## DATA FOR PROCESSING:
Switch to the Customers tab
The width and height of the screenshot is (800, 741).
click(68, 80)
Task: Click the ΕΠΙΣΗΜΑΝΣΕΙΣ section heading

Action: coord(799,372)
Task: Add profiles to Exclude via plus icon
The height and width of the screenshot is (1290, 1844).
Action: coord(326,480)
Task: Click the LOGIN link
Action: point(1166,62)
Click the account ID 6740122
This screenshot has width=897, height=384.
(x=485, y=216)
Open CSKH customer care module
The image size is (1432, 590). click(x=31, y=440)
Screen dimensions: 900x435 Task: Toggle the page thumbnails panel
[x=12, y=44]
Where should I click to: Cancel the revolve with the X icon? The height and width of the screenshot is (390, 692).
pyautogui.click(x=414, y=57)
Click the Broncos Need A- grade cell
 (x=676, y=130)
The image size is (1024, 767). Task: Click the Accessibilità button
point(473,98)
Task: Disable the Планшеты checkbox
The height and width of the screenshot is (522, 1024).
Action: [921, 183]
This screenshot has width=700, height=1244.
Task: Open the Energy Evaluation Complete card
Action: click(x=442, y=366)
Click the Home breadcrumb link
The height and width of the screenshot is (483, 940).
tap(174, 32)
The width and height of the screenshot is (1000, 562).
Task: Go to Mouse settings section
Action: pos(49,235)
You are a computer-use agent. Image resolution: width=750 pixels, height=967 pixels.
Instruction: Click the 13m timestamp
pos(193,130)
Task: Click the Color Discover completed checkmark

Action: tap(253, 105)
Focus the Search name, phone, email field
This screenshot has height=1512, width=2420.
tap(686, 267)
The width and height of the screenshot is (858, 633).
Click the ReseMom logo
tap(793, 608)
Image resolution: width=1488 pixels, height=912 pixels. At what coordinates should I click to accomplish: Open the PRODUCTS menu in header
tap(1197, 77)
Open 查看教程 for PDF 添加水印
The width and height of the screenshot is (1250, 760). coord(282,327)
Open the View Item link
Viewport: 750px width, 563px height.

## TASK ITEM:
An exact written copy of every entry is the required answer.

## SOLUTION FOR THIS PROBLEM:
Switch to the Customers tab
The width and height of the screenshot is (800, 741).
click(68, 80)
Task: Click the ΕΠΙΣΗΜΑΝΣΕΙΣ section heading

Action: coord(799,372)
Task: Add profiles to Exclude via plus icon
The height and width of the screenshot is (1290, 1844).
Action: coord(326,480)
Task: Click the LOGIN link
Action: point(1166,62)
Click the account ID 6740122
This screenshot has width=897, height=384.
(x=485, y=216)
Open CSKH customer care module
The image size is (1432, 590). click(x=31, y=440)
Screen dimensions: 900x435 Task: Toggle the page thumbnails panel
[x=12, y=44]
Where should I click to: Cancel the revolve with the X icon? The height and width of the screenshot is (390, 692).
pyautogui.click(x=414, y=57)
Click the Broncos Need A- grade cell
 (x=676, y=130)
The image size is (1024, 767). Task: Click the Accessibilità button
point(473,98)
Task: Disable the Планшеты checkbox
The height and width of the screenshot is (522, 1024).
Action: [921, 183]
This screenshot has width=700, height=1244.
Task: Open the Energy Evaluation Complete card
Action: click(x=442, y=366)
Click the Home breadcrumb link
The height and width of the screenshot is (483, 940).
tap(174, 32)
The width and height of the screenshot is (1000, 562).
Task: Go to Mouse settings section
Action: pos(49,235)
You are a computer-use agent. Image resolution: width=750 pixels, height=967 pixels.
Instruction: Click the 13m timestamp
pos(193,130)
Task: Click the Color Discover completed checkmark

Action: tap(253, 105)
Focus the Search name, phone, email field
This screenshot has height=1512, width=2420.
tap(686, 267)
The width and height of the screenshot is (858, 633).
Click the ReseMom logo
tap(793, 608)
Image resolution: width=1488 pixels, height=912 pixels. At what coordinates should I click to accomplish: Open the PRODUCTS menu in header
tap(1197, 77)
Open 查看教程 for PDF 添加水印
The width and height of the screenshot is (1250, 760). coord(282,327)
Open the View Item link
Viewport: 750px width, 563px height.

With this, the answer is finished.